• WORK TO BE COMPLETED
Can you quote the type-casting text below word for word, starting with "method &.( |capture" and going on through "public accessor methods."?

• GIVEN TEXT
These deep mappings are mainly intended for infix operators that would have
difficulty naming all their variants.  Prefix operators tend to be simpler;
note in particular that

    multi prefix:<~> is deep {...}

is better written:

    method Stringy {...}

(see below).

=head1 Type Casting

A class may define methods that allow it to respond as if it were a
routine, array, or hash.  The long forms are as follows:

    method postcircumfix:<( )> (|capture) {...}
    method postcircumfix:<[ ]> (**@slice) {...}
    method postcircumfix:<{ }> (**@slice) {...}

Those are a bit unwieldy, so you may also use these short forms:

    method &.( |capture ) {...}
    method @.[ **@slice ] {...}
    method %.{ **@slice } {...}

The sigil-dot sequence in these short forms autogenerates the
corresponding public operators, in exactly the same way that
the sigil-dot in:

    has $.action;
    has @.sequence;
    has %.mapping;

autogenerates public accessor methods.

• SUPPLIED DATA
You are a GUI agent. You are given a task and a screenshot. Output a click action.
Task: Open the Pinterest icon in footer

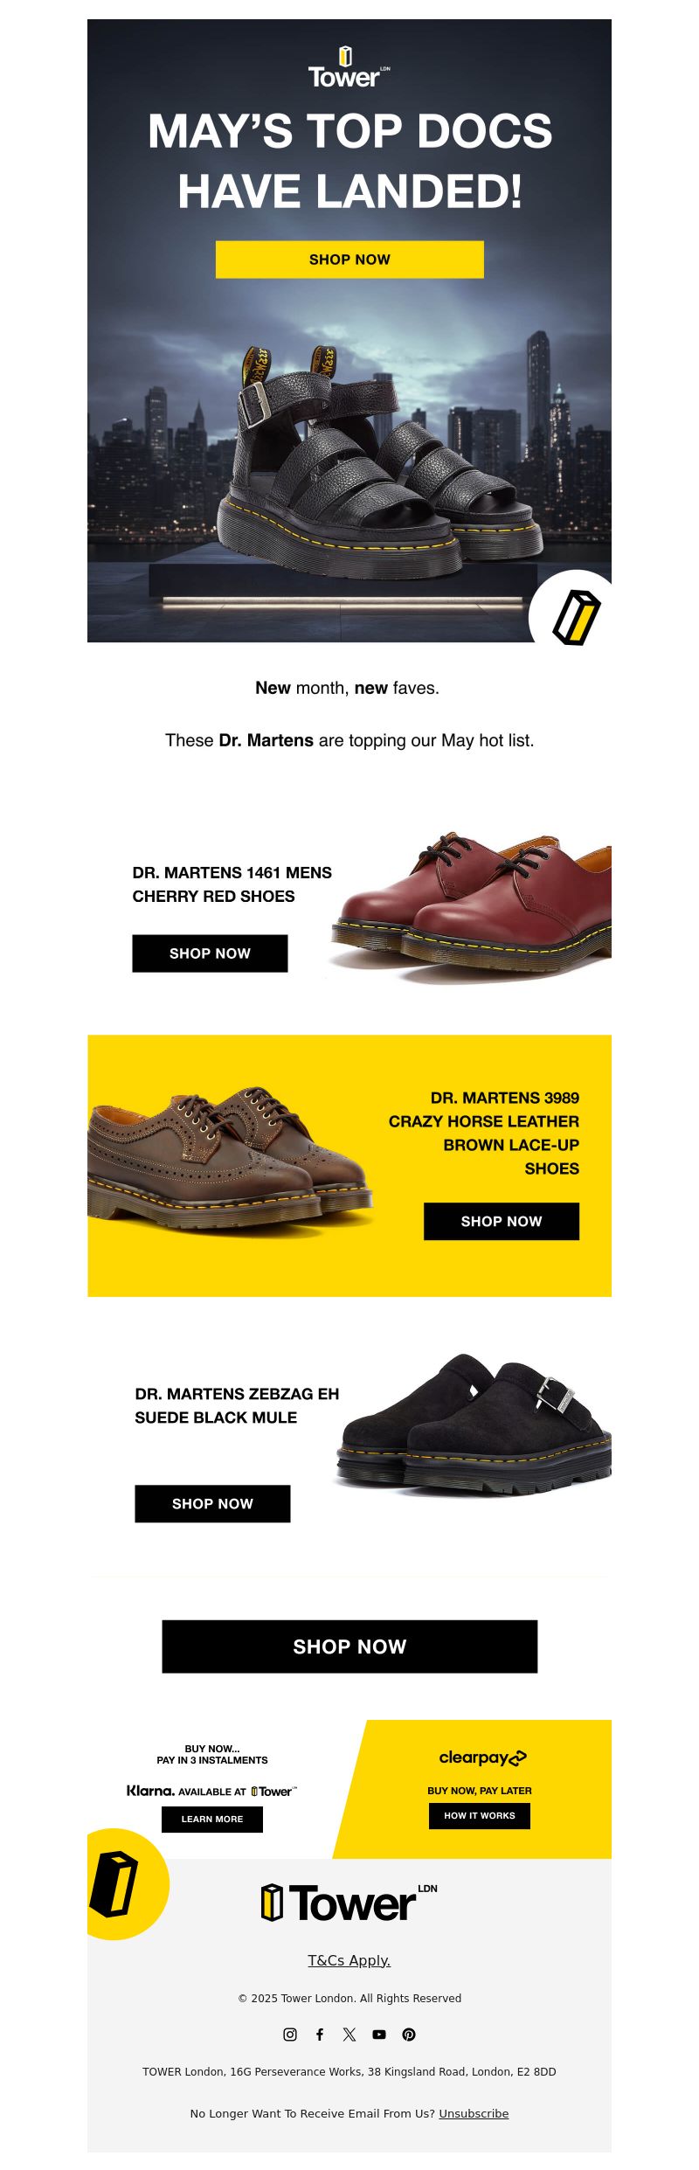[x=409, y=2035]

• RESPONSE FOR THIS EXERCISE
method &.( |capture ) {...}
    method @.[ **@slice ] {...}
    method %.{ **@slice } {...}

The sigil-dot sequence in these short forms autogenerates the
corresponding public operators, in exactly the same way that
the sigil-dot in:

    has $.action;
    has @.sequence;
    has %.mapping;

autogenerates public accessor methods.